Bottom line. I decided to shut up. No more radio stories.
The next incident was a kind of dark humour. Two months later on a May evening…after dark…our
neighbour Ron Saunders noticed a car parked at the front door to our farm house.
No lights. Activity. Ron alerted his son-in-law Tim and they drove over in two cars.
Was Ron armed with his shotgun. I think he said he was. They blocked the front
of our farm by focusing their headlights on the door. They were not fooling around.
Then our oldest son Kevin came out. Alarmed. He had finished his year at the University of
Toronto and was putting things in storage at the farm. Ron Saunders was first to
laugh. “By Jesus, we thought we had a thief, Kevin.”
This robbery had legs. There was
insurance involved. We had a policy with a local insurance broker
who asked me to list what was taken and suggest a value. Not
easy to do since I had forgotten some things and did not know exactly what was taken.
I walked through the rooms and looked at empty spots where the linoleum
was lighter…not worn. My estimate was $6,000. Best I could do
I asked that the insurance company to send a person over. And we waited.
No one came. So I phoned.
“No person will be coming. Your claim of
$6,000 will be accepted.”
“But what if I am lying…making things.up.”
Unlikely you would do that. Insurance scammers are spotted
but rarely at the $6,000 level.
“When do you send an investigator then?”
“$15,000 dollar claims and up. “ Now that was a big surprise. If I was
an insurance investigator and had a claim come in for $14,999 i would
be suspicious indeed.
WHAT COULD BE DONE WITH $6,000?
The insurance money must be put to good use. We could not buy
back what was lost. But we could do something memorable.

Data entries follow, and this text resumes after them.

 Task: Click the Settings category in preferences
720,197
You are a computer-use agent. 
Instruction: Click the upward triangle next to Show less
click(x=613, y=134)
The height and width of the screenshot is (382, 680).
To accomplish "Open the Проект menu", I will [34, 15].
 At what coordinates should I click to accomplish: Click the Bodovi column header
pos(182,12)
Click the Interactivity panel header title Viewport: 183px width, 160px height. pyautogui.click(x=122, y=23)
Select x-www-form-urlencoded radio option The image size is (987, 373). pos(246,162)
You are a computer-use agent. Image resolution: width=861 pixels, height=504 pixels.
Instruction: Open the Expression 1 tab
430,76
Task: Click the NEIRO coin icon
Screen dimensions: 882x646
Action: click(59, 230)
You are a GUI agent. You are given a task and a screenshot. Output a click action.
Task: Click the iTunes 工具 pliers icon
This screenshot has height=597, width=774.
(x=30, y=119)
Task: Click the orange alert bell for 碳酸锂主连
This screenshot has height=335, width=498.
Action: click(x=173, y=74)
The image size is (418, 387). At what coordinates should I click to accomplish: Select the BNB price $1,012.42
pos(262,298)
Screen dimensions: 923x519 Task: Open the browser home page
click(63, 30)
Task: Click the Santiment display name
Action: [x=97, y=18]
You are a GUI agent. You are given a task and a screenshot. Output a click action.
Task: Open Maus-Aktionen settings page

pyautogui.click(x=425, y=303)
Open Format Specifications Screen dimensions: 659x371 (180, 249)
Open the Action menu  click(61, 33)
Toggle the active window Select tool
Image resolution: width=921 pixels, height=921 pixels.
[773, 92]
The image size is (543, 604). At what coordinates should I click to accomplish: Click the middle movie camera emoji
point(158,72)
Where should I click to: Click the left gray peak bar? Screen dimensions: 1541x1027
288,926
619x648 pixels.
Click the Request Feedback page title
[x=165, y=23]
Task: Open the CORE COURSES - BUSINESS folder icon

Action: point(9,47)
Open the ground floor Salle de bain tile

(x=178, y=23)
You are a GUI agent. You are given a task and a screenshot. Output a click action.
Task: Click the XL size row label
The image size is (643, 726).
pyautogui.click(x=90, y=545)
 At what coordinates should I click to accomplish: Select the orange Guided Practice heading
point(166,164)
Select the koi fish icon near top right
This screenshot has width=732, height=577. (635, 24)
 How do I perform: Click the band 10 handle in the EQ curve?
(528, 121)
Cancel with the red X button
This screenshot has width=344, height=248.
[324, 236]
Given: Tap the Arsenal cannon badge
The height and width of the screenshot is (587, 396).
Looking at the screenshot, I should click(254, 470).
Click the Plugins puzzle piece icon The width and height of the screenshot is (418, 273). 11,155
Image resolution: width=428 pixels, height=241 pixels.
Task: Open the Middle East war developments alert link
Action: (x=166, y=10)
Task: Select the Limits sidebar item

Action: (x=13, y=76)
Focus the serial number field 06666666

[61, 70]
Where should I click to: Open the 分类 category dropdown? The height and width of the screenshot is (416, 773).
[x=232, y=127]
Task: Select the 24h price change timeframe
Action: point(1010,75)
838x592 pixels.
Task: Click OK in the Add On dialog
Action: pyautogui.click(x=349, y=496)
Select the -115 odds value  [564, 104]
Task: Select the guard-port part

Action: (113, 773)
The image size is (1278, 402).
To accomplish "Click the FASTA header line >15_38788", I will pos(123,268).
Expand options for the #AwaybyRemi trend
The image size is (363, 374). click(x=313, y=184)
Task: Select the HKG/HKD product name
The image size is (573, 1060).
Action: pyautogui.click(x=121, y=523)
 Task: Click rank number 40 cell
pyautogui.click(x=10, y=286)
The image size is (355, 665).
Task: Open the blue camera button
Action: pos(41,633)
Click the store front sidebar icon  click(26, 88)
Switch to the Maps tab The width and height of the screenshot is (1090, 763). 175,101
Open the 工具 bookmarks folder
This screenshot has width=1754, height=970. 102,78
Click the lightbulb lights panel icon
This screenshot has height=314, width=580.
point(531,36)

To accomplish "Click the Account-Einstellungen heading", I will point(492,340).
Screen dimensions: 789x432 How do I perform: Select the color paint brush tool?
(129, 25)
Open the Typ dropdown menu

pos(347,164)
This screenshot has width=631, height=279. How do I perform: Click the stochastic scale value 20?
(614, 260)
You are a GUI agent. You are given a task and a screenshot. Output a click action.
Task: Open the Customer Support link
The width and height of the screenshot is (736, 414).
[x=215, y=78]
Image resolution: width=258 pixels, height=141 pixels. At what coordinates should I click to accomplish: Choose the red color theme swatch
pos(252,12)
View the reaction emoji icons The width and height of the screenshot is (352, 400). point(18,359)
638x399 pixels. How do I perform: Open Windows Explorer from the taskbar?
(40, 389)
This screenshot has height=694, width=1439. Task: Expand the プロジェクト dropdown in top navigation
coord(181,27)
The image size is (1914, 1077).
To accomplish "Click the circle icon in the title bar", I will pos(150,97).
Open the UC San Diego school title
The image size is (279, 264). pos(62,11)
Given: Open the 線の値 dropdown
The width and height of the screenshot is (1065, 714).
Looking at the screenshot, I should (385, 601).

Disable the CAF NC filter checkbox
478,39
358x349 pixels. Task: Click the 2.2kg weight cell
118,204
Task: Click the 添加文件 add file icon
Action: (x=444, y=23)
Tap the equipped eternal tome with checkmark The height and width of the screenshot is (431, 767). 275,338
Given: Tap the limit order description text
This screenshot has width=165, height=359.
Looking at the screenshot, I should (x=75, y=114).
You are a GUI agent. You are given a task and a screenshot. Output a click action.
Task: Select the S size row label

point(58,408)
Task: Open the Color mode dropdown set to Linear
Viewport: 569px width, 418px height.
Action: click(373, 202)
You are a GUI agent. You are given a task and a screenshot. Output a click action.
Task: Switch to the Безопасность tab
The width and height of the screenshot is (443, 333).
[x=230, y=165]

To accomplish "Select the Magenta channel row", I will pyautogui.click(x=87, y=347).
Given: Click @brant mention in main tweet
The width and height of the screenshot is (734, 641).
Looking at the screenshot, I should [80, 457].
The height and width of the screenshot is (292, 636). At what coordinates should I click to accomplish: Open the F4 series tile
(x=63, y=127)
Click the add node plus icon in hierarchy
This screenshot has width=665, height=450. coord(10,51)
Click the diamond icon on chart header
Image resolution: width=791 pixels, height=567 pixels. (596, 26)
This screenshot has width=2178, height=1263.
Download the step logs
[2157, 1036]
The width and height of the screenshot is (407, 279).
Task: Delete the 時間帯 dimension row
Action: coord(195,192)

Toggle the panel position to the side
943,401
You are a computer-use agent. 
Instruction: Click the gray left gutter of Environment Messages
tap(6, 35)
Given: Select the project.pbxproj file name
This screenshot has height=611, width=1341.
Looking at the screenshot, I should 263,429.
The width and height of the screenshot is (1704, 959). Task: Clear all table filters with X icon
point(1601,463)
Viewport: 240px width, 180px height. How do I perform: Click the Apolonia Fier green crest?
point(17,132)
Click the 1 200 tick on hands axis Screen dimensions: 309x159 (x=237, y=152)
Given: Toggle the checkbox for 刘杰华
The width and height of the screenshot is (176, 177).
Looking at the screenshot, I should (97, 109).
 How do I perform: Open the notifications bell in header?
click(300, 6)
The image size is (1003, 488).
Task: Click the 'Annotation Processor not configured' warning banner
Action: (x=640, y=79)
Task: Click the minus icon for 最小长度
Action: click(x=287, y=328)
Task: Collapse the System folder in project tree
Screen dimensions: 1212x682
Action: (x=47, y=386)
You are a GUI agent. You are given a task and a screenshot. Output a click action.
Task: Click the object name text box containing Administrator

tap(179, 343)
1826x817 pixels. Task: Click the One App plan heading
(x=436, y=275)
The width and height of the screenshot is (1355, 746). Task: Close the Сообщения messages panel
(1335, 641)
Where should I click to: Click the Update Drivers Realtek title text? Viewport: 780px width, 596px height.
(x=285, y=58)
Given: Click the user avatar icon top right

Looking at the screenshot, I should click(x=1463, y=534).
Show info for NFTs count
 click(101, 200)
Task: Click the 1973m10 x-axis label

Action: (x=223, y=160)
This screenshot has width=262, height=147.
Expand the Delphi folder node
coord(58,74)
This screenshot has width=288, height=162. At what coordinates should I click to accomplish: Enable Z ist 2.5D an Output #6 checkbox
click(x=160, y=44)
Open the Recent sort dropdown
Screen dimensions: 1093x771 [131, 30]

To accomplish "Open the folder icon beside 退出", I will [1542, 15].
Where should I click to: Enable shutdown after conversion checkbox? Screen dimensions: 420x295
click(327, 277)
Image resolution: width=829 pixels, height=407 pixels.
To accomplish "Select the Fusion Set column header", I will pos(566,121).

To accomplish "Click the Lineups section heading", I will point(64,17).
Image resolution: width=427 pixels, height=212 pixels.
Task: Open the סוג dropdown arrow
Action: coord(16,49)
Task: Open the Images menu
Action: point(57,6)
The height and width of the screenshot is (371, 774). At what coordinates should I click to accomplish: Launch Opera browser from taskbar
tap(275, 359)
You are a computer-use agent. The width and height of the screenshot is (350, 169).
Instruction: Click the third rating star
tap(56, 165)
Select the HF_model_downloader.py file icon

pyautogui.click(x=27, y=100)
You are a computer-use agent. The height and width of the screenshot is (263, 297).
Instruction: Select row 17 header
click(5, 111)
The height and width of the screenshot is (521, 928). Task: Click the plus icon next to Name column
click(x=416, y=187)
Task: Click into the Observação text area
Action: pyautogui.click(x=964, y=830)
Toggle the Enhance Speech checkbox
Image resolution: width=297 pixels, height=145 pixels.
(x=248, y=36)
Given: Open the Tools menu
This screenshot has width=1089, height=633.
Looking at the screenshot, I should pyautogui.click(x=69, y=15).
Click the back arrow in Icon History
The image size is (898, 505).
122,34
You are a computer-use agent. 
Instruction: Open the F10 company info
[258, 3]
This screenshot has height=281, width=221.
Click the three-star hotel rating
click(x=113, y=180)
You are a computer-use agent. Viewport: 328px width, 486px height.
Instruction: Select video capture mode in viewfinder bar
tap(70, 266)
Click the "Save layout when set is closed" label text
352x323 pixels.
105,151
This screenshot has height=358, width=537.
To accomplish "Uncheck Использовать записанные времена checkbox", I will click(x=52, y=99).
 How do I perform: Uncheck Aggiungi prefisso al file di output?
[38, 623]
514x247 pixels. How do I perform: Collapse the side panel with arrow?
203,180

“Marjorie, why don’t we put that money into a trip with Andrew and
Kevin back to England…back to Herefordshire where grandma and
grandpa were born. Back to the Eywood Estate where grandpa
was the head gardener. I think grandma and grandpa wuld like that.
Best thing we could do with the money.
So we did. If I ever met the thief I would shake his hand. Without
him our kids would not really know their roots
P.S, The old pump organ is safely kept. Sadly no one knows
how to play it. It is however a symbol that reminds me often
of that slushy, foggy, March evening when the moon was covered
over and thieves were busy pushing my trailer up to the front door
of our farm house
NEXT EPISODE THE ROBBERY “NEVER BE HOSTAGE TO FORTUNE”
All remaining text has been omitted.